La protesta en Warnes comenzó el martes, cuando un grupo de vecinos del barrio San Antonio se movilizaron exigiendo al alcalde Mario Cronenbold la ejecución de obras comprometidas para la zona. La tensión estalló anoche, cuando la Policía intervino y gasificó a las personas que permanecían bloqueando la ruta al Norte Integrado.

"Hay componentes políticos porque es una movilización que ha sido financiada, tenemos alguna información, con base a una investigación de inteligencia que nos han adelantado de que evidentemente hubo recursos económicos que se han destinado a esta movilización", explicó Romero, en entrevista con la radio estatal Patria Nueva.

El ministro lamentó el accionar de los vecinos de Warnes, pese a que se había acordado dejar sin efecto las movilizaciones con el compromiso de reunirse esta tarde en la capital cruceña y escuchar las demandas de los protestantes. "No entiendo el nivel de violencia, siendo que el Gobierno había confirmado la reunión con la gente movilizada en el Conaltid, en la ciudad de Santa Cruz, estamos aguardando que definan a 15 delegados para que empecemos", señaló.

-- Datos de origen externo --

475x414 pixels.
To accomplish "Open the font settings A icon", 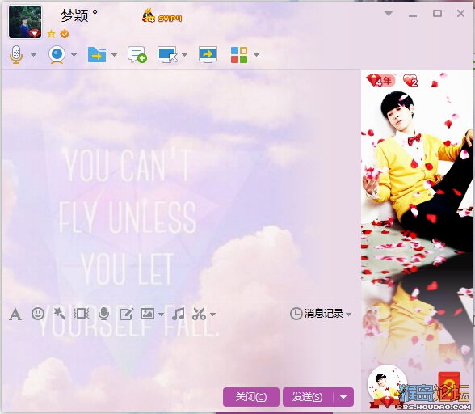I will coord(15,315).
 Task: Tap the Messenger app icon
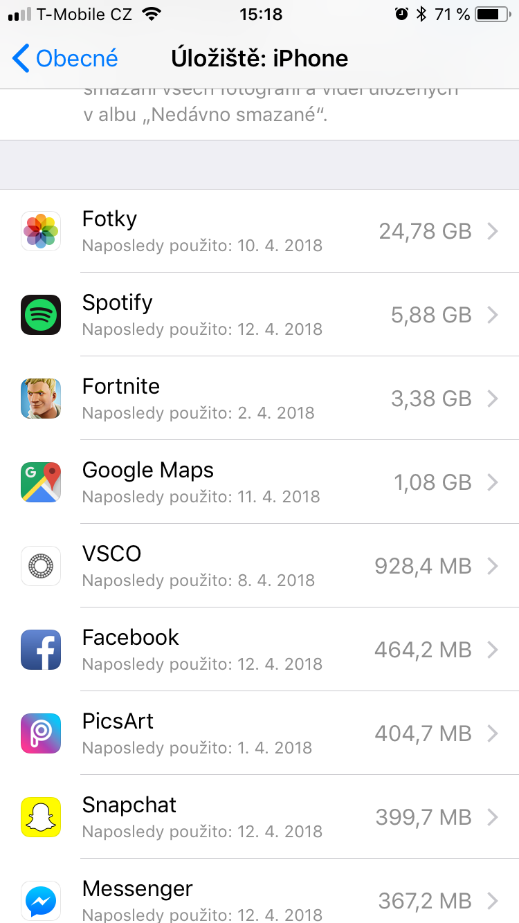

Esta mañana, la tensión volvió a Warnes por parte de familiares de las personas detenidas que volvieron a bloquear esporádicamente la ruta al norte, exigiendo la liberación de los sujetos que fueron detenidos anoche.

Ante esta exigencia, Romero dijo que esta situación no sucederá mientras no entreguen a los responsables de atacar brutalmente a un policía que resultó con una herida grave en la cabeza, y a los que quemaron una motocicleta de la Policía y también dañaron vehículos oficiales.